What is expected: This task calls for copying each line below that contains "target".

Input data:
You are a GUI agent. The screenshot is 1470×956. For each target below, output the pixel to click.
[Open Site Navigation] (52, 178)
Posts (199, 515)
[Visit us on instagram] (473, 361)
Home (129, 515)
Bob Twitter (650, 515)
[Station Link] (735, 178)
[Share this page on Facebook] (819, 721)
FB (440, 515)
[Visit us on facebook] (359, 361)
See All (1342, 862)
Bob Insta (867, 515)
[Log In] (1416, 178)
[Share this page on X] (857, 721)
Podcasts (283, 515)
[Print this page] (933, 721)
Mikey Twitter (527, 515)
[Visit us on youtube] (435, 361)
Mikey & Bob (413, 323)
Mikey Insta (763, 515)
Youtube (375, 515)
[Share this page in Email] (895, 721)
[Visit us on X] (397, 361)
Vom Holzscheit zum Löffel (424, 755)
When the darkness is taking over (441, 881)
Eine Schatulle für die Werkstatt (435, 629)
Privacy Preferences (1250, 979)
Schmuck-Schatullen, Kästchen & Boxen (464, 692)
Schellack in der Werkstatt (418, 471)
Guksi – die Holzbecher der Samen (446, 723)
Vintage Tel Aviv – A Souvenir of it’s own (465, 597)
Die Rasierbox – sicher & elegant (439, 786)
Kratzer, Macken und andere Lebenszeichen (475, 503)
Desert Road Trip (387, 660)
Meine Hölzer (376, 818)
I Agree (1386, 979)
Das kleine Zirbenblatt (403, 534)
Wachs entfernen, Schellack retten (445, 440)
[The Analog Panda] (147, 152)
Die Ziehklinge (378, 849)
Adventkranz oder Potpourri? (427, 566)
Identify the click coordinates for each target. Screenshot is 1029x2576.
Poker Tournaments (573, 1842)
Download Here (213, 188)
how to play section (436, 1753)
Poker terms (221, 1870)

Answer to the problem:
You are a GUI agent. The screenshot is 1470×956. For each target below, output the pixel to click.
Identify the click coordinates for each target. Screenshot is 1029x2576.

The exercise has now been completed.